◆ READING PASSAGE ◆
********
Tuesday, December 11, 2012

AE: Shakespeare, Webster, and Societal Masquerades


Samantha St. Claire
Prof. Flack
Eng 6
12 December 2012
Shakespeare, Webster, and Societal Masquerades
            Queen Elizabeth’s reign was a time of exuberant fashion statements and strict societal and gender conformities. Class mobility was greatly discouraged, prejudices were set and often immovable, and yet the rules were played with all the time. Women roamed the streets dressed as men, and young men squandered their wealth on extravagant garbs in order to please the social elites. Into this confusing and inconsistent world did artists and playwrights such as William Shakespeare and John Webster find themselves in, and they wrote their plays accordingly. Shakespeare especially took great pleasure in blurring societal and gender lines through the use of costumes, while Webster preferred a more direct approach by using his characters’ spoken frustrations to wrestle through these issues.
********
◆ EXTRACTED RECORDS ◆
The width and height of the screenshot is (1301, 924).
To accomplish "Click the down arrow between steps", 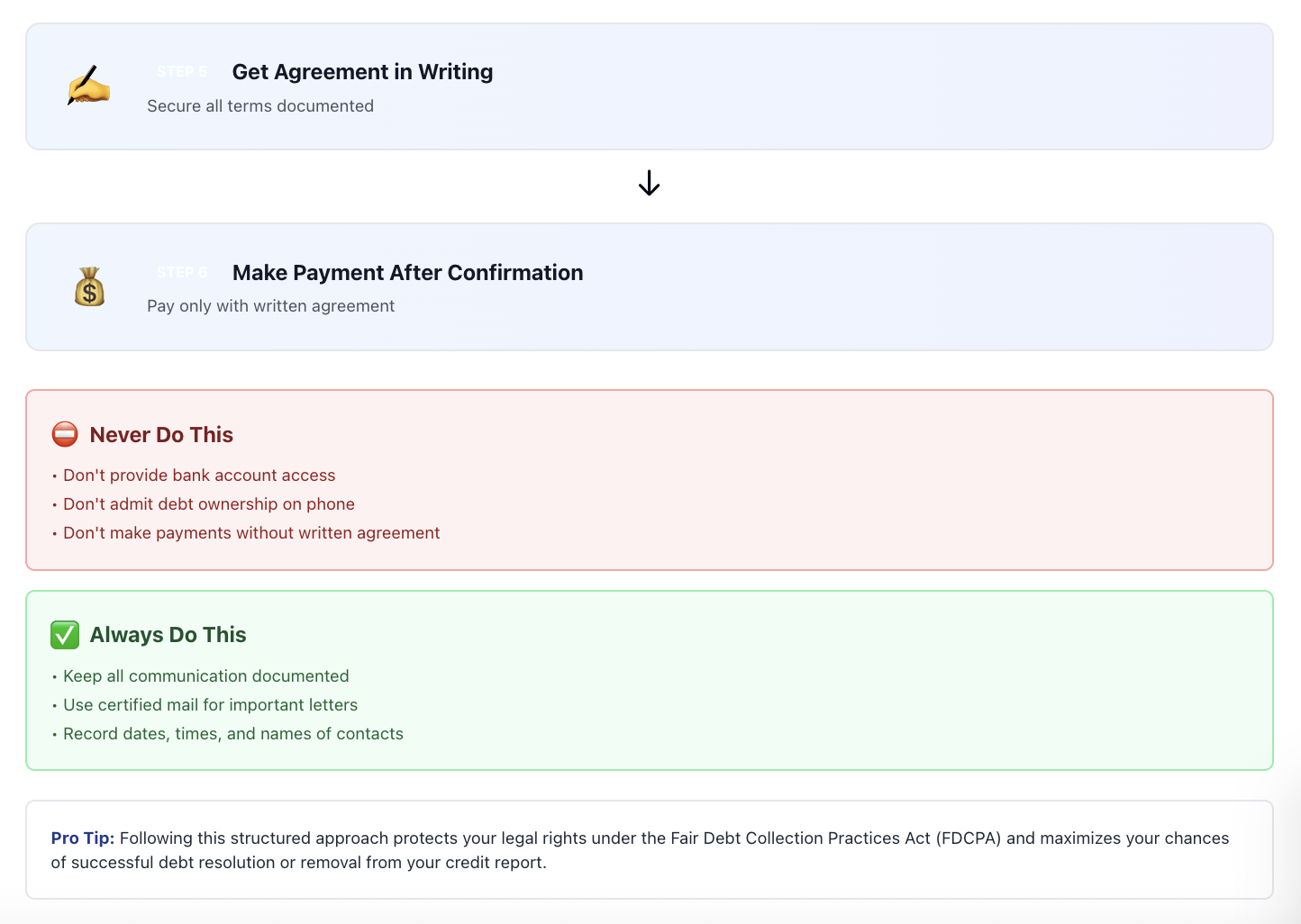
********
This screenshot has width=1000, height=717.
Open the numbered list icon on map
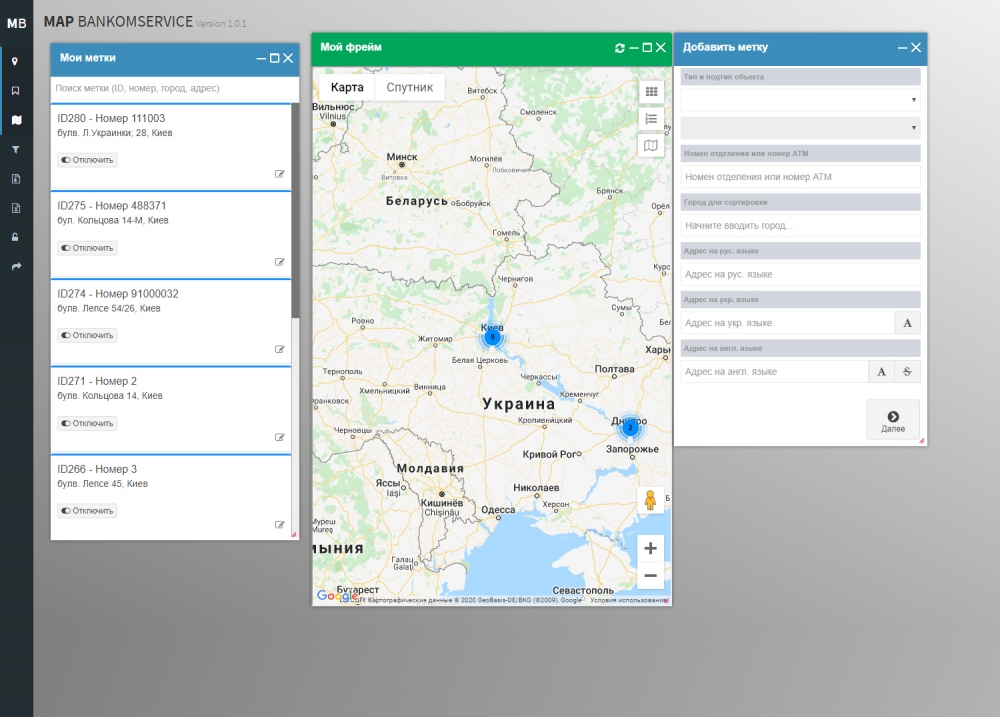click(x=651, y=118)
********
◆ YOUR TASKS ◆
A. Do these statements agree with the essay on Shakespeare and Webster? (i) Class mobility was encouraged during Queen Elizabeth's reign. (ii) Webster worked through societal issues by way of his characters' spoken frustrations. (iii) Women walked the streets dressed as men. For each, answer yes or no and quote the deciding words from the essay.
B. Can you rewrite the entry lines from the line with "The width and" to the line with "the down arrow" as a Markdown table with the columns Row and Line, skipping blank lines and leaving the pictures out?

◆ COMPLETE ANSWERS ◆
A.
(i) No: "Class mobility was greatly discouraged"
(ii) Yes: "Webster preferred a more direct approach by using his characters’ spoken frustrations to wrestle through these issues"
(iii) Yes: "Women roamed the streets dressed as men"

B.
| Row | Line |
|---|---|
| 1 | The width and height of the screenshot is (1301, 924). |
| 2 | To accomplish "Click the down arrow between steps",  |